#### FRAGMENT TEKSTU

Pełny tekst orzeczenia

Sygn. akt IV CSK 197/09
WYROK
W IMIENIU RZECZYPOSPOLITEJ POLSKIEJ
Dnia 17 września 2009 r.
Sąd Najwyższy w składzie :
SSN Grzegorz Misiurek (przewodniczący)
SSN Irena Gromska-Szuster
SSN Krzysztof Strzelczyk (sprawozdawca)
w sprawie z powództwa Tadeusza M.
przeciwko Pawłowi K. i Sabinie K.
o zapłatę,
po rozpoznaniu na posiedzeniu niejawnym w Izbie Cywilnej
w dniu 17 września 2009 r.,
skargi kasacyjnej powoda
od wyroku Sądu Apelacyjnego
z dnia 16 października 2008 r.,
oddala skargę kasacyjną
2
Uzasadnienie
Powód Tadeusz M. wytoczył powództwo przeciwko Pawłowi K. i Sabinie K.
domagając się zasądzenia od pozwanych solidarnie na jego rzecz kwoty
251.219,83 zł z ustawowymi odsetkami od dnia wniesienia pozwu do dnia zapłaty,
ewentualnie z zastrzeżeniem, że powód może żądać zapłaty tej należności od
każdego z pozwanych, przy czym zapłata należności przez jednego z pozwanych
zwalnia w tej części od odpowiedzialności drugiego pozwanego, a nadto, że
pozwanej Sabinie K. przysługuje prawo powołania się w toku postępowania
egzekucyjnego na ograniczenie jej odpowiedzialności do majątku objętego
małżeńską wspólnością majątkową z pozwanym Pawłem K. W uzasadnieniu powód
wskazał, że w okresie od dnia 27 grudnia 2002 r. do dnia 2 czerwca 2005 r.

########
#### WYCINEK ZBIORU DANYCH

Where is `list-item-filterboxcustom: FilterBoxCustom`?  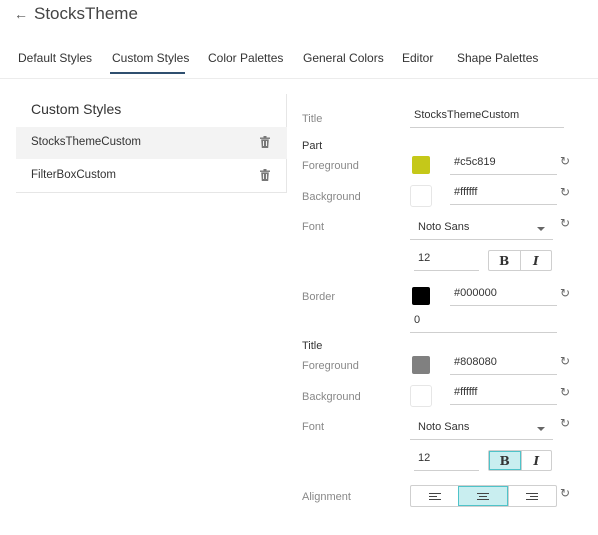
list-item-filterboxcustom: FilterBoxCustom is located at coordinates (152, 176).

########

## ZADANIA DO WYKONANIA
A: Przedstaw w formie listy część fragmentu tekstu od słów „Sąd Najwyższy w składzie” do słów „oddala skargę kasacyjną”. Zachowaj jej główne informacje.
B: Wypisz wszystkie osoby, które fragment tekstu wymienia z imienia.

## ROZWIĄZANIA ZADAŃ
A:
- Skład Sądu Najwyższego: SSN Grzegorz Misiurek (przewodniczący), SSN Irena Gromska-Szuster, SSN Krzysztof Strzelczyk (sprawozdawca).
- Sprawa: z powództwa Tadeusza M. przeciwko Pawłowi K. i Sabinie K. o zapłatę.
- Rozpoznanie: posiedzenie niejawne w Izbie Cywilnej w dniu 17 września 2009 r.
- Przedmiot: skarga kasacyjna powoda od wyroku Sądu Apelacyjnego z dnia 16 października 2008 r.
- Rozstrzygnięcie: Sąd oddala skargę kasacyjną.

B:
- Grzegorz Misiurek
- Irena Gromska-Szuster
- Krzysztof Strzelczyk
- Tadeusz M.
- Paweł K.
- Sabina K.